Momentum has been building since last year when Colin Kaepernick bent his knee during the Star Spangled Banner to protest police brutality, but the mashup of politics and players reached its peak this past weekend with President Trump’s comments:
While in Huntsville, Alabama, President Trump said, ‘Wouldn’t you love to see one of these NFL owners, when somebody disrespects our flag, to say, ‘get that son-of-a-b**** off the field right now, out. He’s fired.”
Following Trump’s comments, more acts of solidarity spread across professional sports teams and social media fervently responded.
So just how big of a deal have the NFL protests been?
Using our analytics engine Kairos, our analysts explored the heated conversations around the NFL protests, including taking a knee (expressed via the hashtags #TakeTheKnee and #TakeAKnee) and boycotting the NFL entirely (illustrated with the hashtags #NFLBoycott with #BoycottNFL).

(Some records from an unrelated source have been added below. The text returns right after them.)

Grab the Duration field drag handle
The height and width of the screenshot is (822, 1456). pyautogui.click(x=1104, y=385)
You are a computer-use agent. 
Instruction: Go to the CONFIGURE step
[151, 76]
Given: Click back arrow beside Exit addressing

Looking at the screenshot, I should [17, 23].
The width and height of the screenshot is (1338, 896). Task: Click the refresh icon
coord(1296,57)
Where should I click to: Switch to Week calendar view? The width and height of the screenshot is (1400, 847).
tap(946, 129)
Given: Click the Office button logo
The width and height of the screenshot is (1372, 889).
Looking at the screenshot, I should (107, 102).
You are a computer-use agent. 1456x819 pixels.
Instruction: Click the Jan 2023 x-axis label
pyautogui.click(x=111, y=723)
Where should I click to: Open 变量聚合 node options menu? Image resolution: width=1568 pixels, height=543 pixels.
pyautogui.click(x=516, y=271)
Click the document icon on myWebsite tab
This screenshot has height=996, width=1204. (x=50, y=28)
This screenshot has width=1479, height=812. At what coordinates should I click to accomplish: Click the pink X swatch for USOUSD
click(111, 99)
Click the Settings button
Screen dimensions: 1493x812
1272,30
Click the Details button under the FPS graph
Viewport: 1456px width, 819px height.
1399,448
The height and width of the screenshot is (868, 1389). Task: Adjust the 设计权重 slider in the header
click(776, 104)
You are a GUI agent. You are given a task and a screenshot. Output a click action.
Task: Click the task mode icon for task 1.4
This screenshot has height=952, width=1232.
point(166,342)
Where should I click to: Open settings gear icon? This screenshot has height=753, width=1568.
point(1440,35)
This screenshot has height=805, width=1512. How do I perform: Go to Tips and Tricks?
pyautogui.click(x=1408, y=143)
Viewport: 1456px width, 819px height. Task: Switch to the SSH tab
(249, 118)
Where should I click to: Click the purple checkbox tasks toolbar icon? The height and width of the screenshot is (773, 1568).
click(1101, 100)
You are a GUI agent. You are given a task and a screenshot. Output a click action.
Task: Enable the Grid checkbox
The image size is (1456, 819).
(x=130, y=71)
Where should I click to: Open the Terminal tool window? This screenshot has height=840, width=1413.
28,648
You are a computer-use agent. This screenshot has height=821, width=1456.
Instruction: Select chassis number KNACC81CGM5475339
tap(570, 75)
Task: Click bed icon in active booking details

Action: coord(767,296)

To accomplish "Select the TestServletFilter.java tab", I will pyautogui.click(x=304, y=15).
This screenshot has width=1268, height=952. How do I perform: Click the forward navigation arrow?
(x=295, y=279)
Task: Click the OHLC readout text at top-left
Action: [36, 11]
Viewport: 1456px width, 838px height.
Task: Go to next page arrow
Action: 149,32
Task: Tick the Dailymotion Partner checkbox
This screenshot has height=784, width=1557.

The NFL boycott movement is slowly growing, but the discussion around taking a knee this week in general has been absolutely explosive.
Within just one week, there were more than 4 million social conversations using the hashtags #TakeTheKnee and #TakeAKnee, whereas there were a little more than 500-thousand posts using the #BoycottNFL and #NFLBoycott hashtags. The top three topics within the posts were, Donald Trump with 574K posts, NFL with 378K posts and Colin Kaepernick with 191K posts.
Most of the chatter centered around the Chicago Bears and the Pittsburgh Steelers game this week, where the Steelers remained in the locker room during the anthem while Steelers player and military vet Alejandro Villanueva stood alone on the sidelines.
But, looking at the emotions surrounding the #TakeTheKnee movement, folks mostly felt positive about it and supported the right to use a sports game to speak out, even if it was during the National Anthem.
Top negative emotions expressed included hatred (15%), anger(15%) and stress. (3%).
How Big is the Boycott Movement?
Come Sunday Night Football, will people putting their fervor to practice? Our data says no.
Analyzing the over 500k conversations around the “Boycott NFL” argument, we found the sentiment disparity to be 50/50 positive to negative. However, when looking at the emotions triggered, 20 percent of conversations indicated hatred, shame (3%) and disgust (4%). Interestingly, 10 percent were amused by the whole battle.
The data indicates to us that despite the uproar and passionate discourse, people love football and they appreciate the right to share an opinion.
How Should Brands Respond
The lines between political conversations and sports are becoming more blurred and brands are getting hit with the back splatter (whether they intended to or not). The NFL is not the first brand to experience tension in these tumultuous political times.
But, as we discovered in our report, The Impact of Boycott on Brand Boycotts, there is a way for brands to deal with it before launching into full crisis management mode. It involves playing the long game, understanding how your core audience is responding, and reacting thoughtfully and proactively versus reactively.